Ten new levels of legendary items, and another revamp of the stats on relics thanks to the changes to the character stats.  Nothing too exciting to cover, many people complained that for non-weapon LI’s there was no reason to upgrade away from their level 65 2nd age item.  For weapons, you have to upgrade eventually just to get the DPS increase.  Some of the artwork for the new items is quite nice, I prefer the one handed axes to the Mirkwood versions.

Itemisation

It will come as no surprise to my friends from in the game, that I think the itemisation changes in Rise of Isengard are a huge black spot on an other wise okay expansion.  Turbine have taken the decision to polarise gear choice.  Items now provide large bonuses to a small selection of character stats.  For example, you may get +89 Vitality and +54 Might on a breastplate, but almost nothing else, or a neck item will have +50 Will, +50 Vitality and +50 Fate.

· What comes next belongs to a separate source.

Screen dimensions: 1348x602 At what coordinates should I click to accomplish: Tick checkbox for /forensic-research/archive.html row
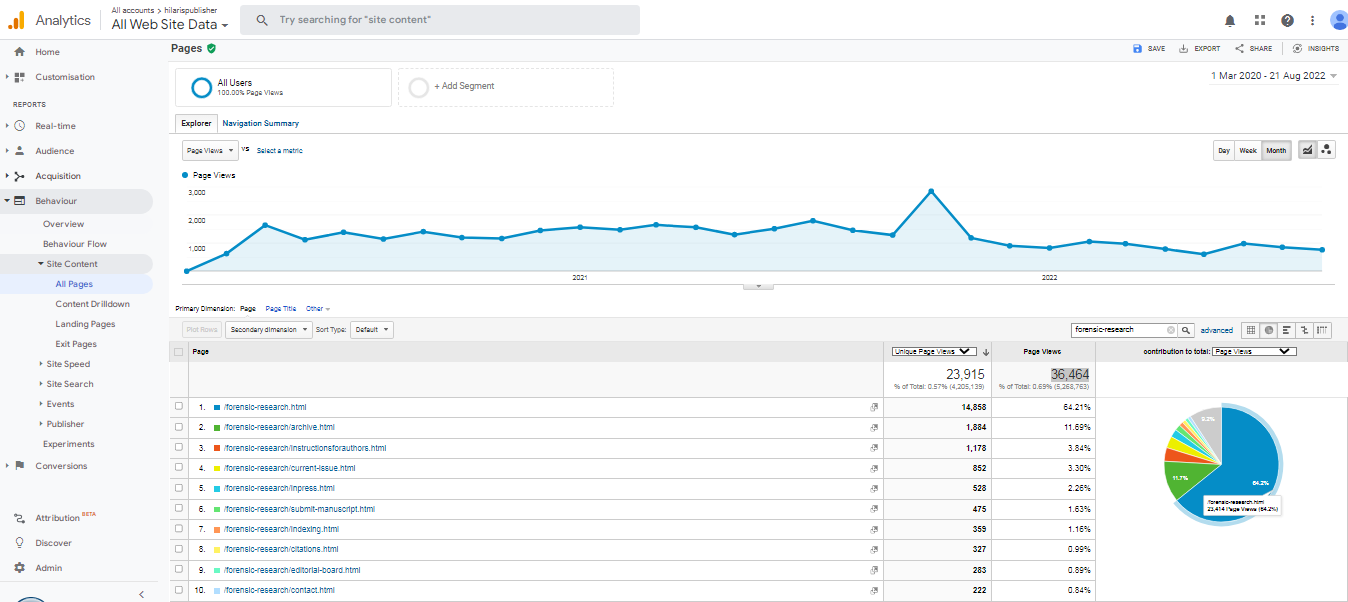(x=179, y=427)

Read the developer diaries for the apparent reasoning behind this, the claim is that it makes gear choices more flexible.  To me, it makes it significantly harder to manage your equipment choices.  In the past, you could consider an item of equipment and compare it to your existing item and decide if it was an upgrade, a sidegrade or a downgrade.  You could pretty much do that in isolation.  Sure, sometimes you might want to augment a stat that you had lost elsewhere but gear tended to improve all your stats to some extent.  Now when you see a chest piece with a huge armour increase, you can’t actually equip it without hugely impacting say your Power or Fate scores.  Overall, a single piece might be a downgrade, and it’s only an upgrade if you also move around 3 or 4 other pieces of gear to compensate, or re-trait, or change your relics.

Gear management has become a spreadsheet and calculator affair, rather than something you can just eyeball and get a good feeling about.

You can’t slowly, incremental upgrade your gear.  This is especially true switching from pre-Isengard gear to the new structure.  Next time it might be different, but this time the change is painfully difficult.  If you get a piece of gear as a quest reward, and equip it, you will end up being worse off in some regards, and you will need to compensate.  If you are offered the choice between some Power heavy gear or some Morale heavy gear, you need to have a plan in mind otherwise you might choose Power gear only to be need to switch it out later when even more gear brings Power you don’t need.  I refer to this as forcing Upgrade Cascades.  You need to hoard rewards and gear and crafted items in case you need to radically re-arrange your gear to prevent the loss of some vital stats just to get a gain elsewhere.

What appears as a huge upgrade initially ends up being a trivial upgrade because you need to replace other gear to compensate.

Anyway, if I don’t stop it’ll end up being the whole article.  My closing words, maybe I’m in the minority, maybe I think about this stuff too much, but I hate the new itemisation and the amount of work you will need to invest just to work out if a new piece of gear is an actual upgrade, and it has absolutely diminished my enjoyment of both RoI and LOTRO in general.

Is it any good?

So, here we are at last.  Is it any good?  I’ll damn it with faint praise, it’s okay.  It’s nowhere near as iconic as Moria, it’s not as well put together as Mirkwood, it’s not as exciting as Moria either.  It’s just okay, inoffensive, easy to progress through, offering very little challenge in-game.  The greatest challenge is working out how to upgrade your gear.  Some of the quests show a spark of originality, some succeed more than others, but many feel rushed and not quite finished.

Worst Bits?

Two things.  Firstly, it’s too easy, there’s just no challenge.  Secondly, there’s nothing to come back to later.  There are 3- and 6-man instances in Moria and Mirkwood that I have still never finished and want to go back and complete.  I’ve finished Isengard twice; everything except the raid.  Even casual players will chew it up and then move on to another game.

Best Bits?

You get to kill a lot of Orcs.

I wanted much, much more from Rise of Isengard.  Instead, I got an extension of Enedwaith; Forochel without the frost.